When someone says they are straight, what do you assume that means about their sexual experiences? What about when someone says they are gay or bisexual?
In an effort to demonstrate the continuum of sexual experience, Dr. Alfred Kinsey developed a heterosexual-homosexual rating scale back in 1948. Using the following definitions, Kinsey considered a 1-2 heterosexual, 3-4 bisexual, and 5-6 homosexual¹.
0 – Exclusively heterosexual experiences with no homosexual experiences
1 – Predominantly heterosexual experiences, only incidentally homosexual
2 – Predominantly heterosexual experiences, but more than incidentally
3 – Equally heterosexual and homosexual experiences
4 – Predominantly homosexual experiences, but more than incidentally
5 – Predominantly homosexual experiences, only incidentally heterosexual
6 – Exclusively homosexual experiences
What number are you? Did you have a hard time picking out where were you were on the scale? Me too.
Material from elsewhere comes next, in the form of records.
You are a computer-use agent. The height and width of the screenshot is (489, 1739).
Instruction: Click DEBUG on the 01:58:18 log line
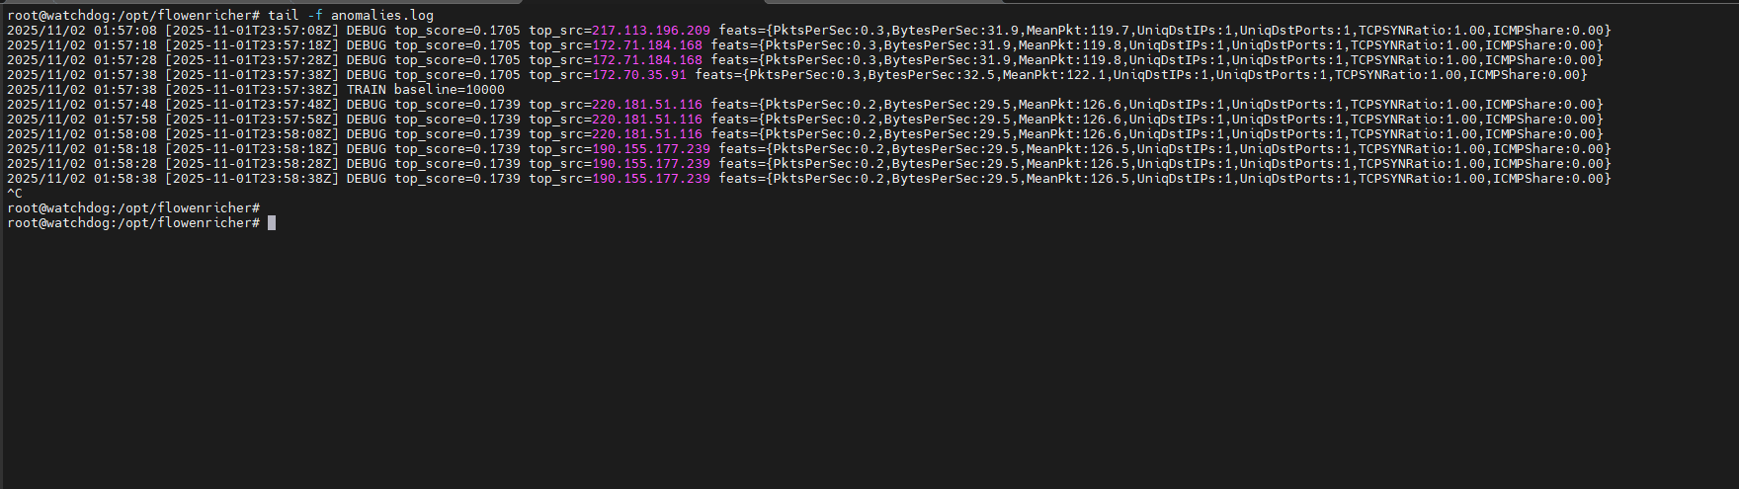click(366, 149)
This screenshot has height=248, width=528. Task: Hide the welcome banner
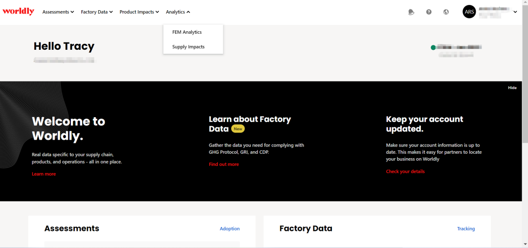click(x=512, y=88)
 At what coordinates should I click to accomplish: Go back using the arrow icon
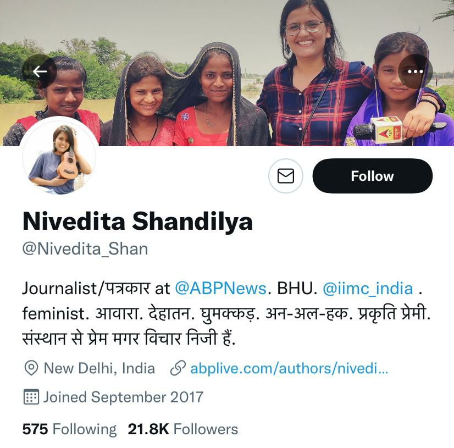[40, 71]
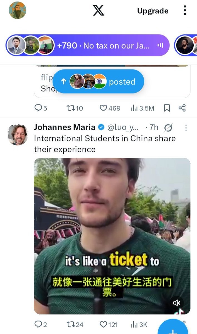
Task: Open Grok explain icon on Johannes post
Action: tap(168, 128)
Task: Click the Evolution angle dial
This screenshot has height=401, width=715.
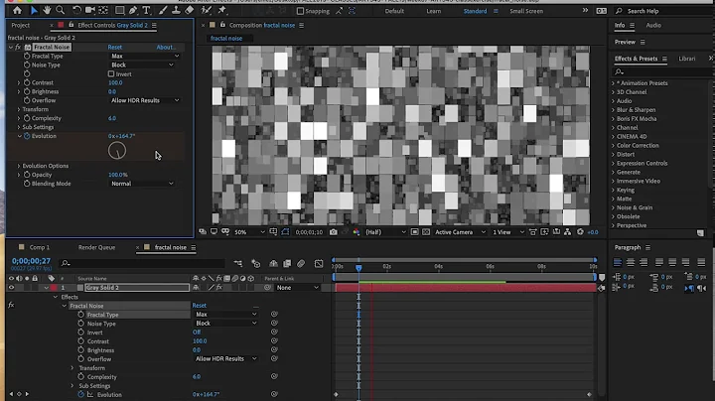Action: pyautogui.click(x=117, y=151)
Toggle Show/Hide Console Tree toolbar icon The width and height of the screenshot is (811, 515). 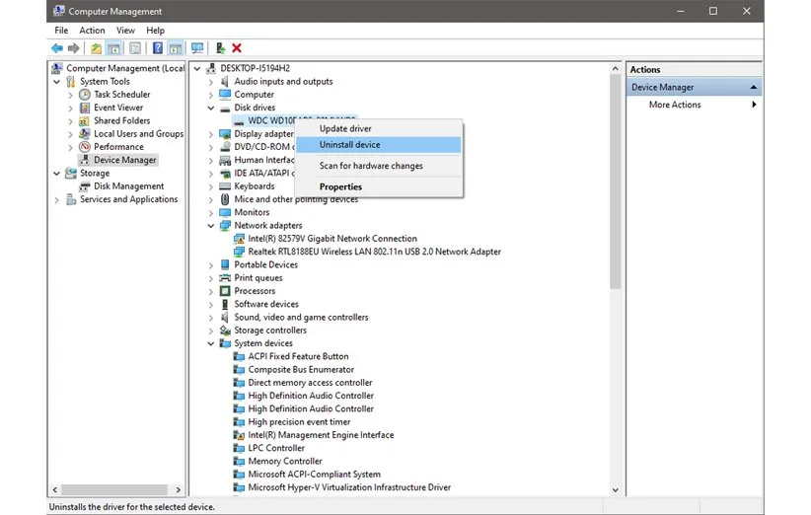113,48
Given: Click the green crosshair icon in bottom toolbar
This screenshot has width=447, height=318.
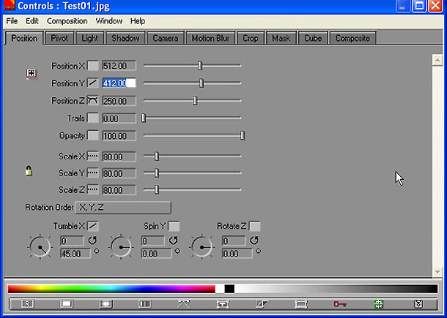Looking at the screenshot, I should coord(379,303).
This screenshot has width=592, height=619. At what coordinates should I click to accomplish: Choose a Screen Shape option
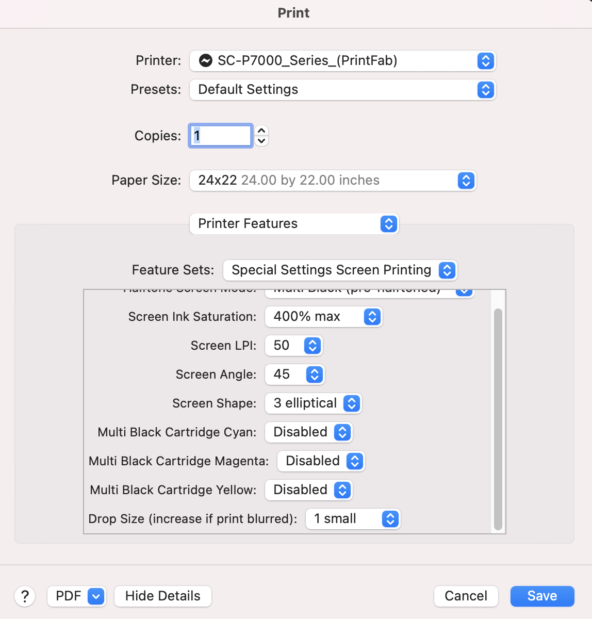pyautogui.click(x=314, y=403)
Although Kinsey’s scale is a great starting point for showing the continuum of sexual experiences, it is not as simple as he made it out to be. Rather, our sexualities are more complex, like the fifty shades of Christain Grey. For instance, what is a heterosexual or homosexual experience? At what point do incidentally sexual experiences become more than incidental? What’s more, where you put yourself on the scale may differ between physical sexual behavior, fantasies, dreams, attraction, emotional connections, and romantic relationships.
Let me explain – when a female says she is straight does that mean all of her sexual behaviors, fantasies, dreams, attractions, emotional connections, and romantic relationships are strictly heterosexual? More often than not, it is not so absolute. Instead, she may say she is straight but engage in sexual behavior with males and females, have dreams and fantasies strictly about females, is attracted to and has emotional connections with both males and females, and only has romantic relationships with males.
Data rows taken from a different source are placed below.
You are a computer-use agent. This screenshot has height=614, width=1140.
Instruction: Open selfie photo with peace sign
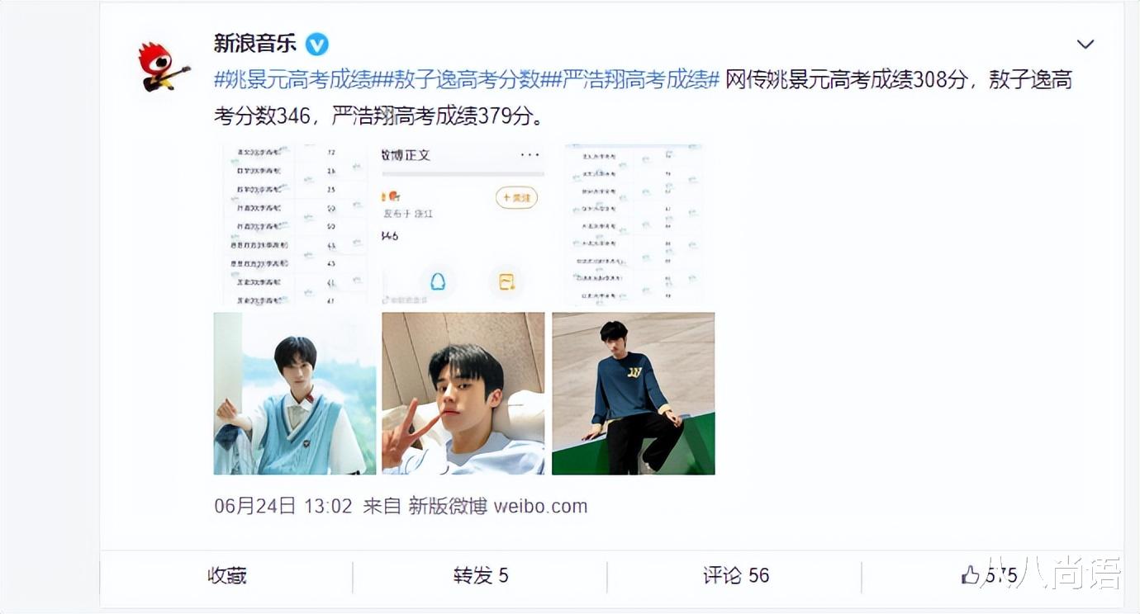click(463, 394)
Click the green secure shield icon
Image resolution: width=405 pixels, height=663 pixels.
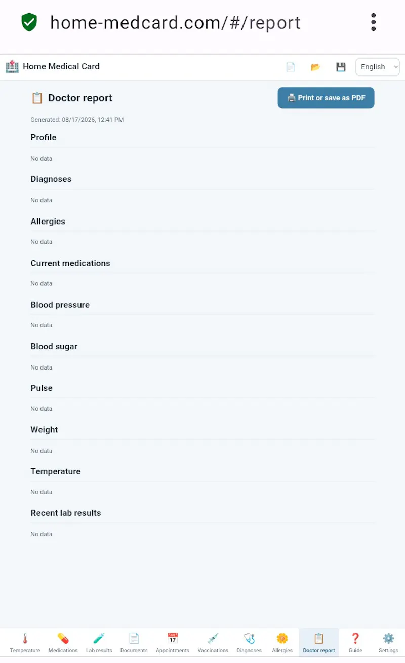29,22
Alternatively, what about a male who engages in sexual behavior with mostly males, has dreams and fantasies of mainly females, is attracted to only men, has emotional connections with both males and females, has relationships with both men and women but mostly women, and is currently in a relationship with a biological male who identifies as a female. Where does that put him on the scale? More importantly, does it really matter? The main thing is that whatever you identify as is up to you and most definitely not up to someone else to determine.
Your Sexual “Coffee” Order
A great way to think about the complexity of sexuality is to consider what people order when they walk into a coffee shop. If the absolute concept of sexual preferences applied to drink orders, we would then assume that everyone who drank coffee or tea ordered his or her drink the same way. But we don’t order our drinks the same way do we? Instead each person has their own preference for the many fantastic options and combinations, like an Americano, Caramel Macchiato with skim milk, Soy Chai Latte, House Coffee with room for cream, an Iced Latte, Blueberry ice tea, Frozen Mocha with whip cream, a shot of espresso… you get the idea.
Not only do sexual preferences, like drink orders, differ from one person to another, but also like drink orders, sexual preferences may change throughout our lives. For example, my drink of choice used to be a White Mocha and over time, it slowly evolved to be a Grande Nonfat Extra Hot Raspberry White Mocha. I’ve tried, and didn’t like, Bhakti Chai. Currently, I love a nice, hot Grande Nonfat Latte. Some days I don’t even want a coffee, and who knows in a couple years I might like Bhakti Chai. Either way, it shouldn’t matter to you what I’m drinking because you get to order your own. So like your drink order, the exciting thing is that you have the ability to discover your own unique sexual preference and change it if you want to, or not. Doesn’t matter to me because I’ll be sitting here enjoying my latte.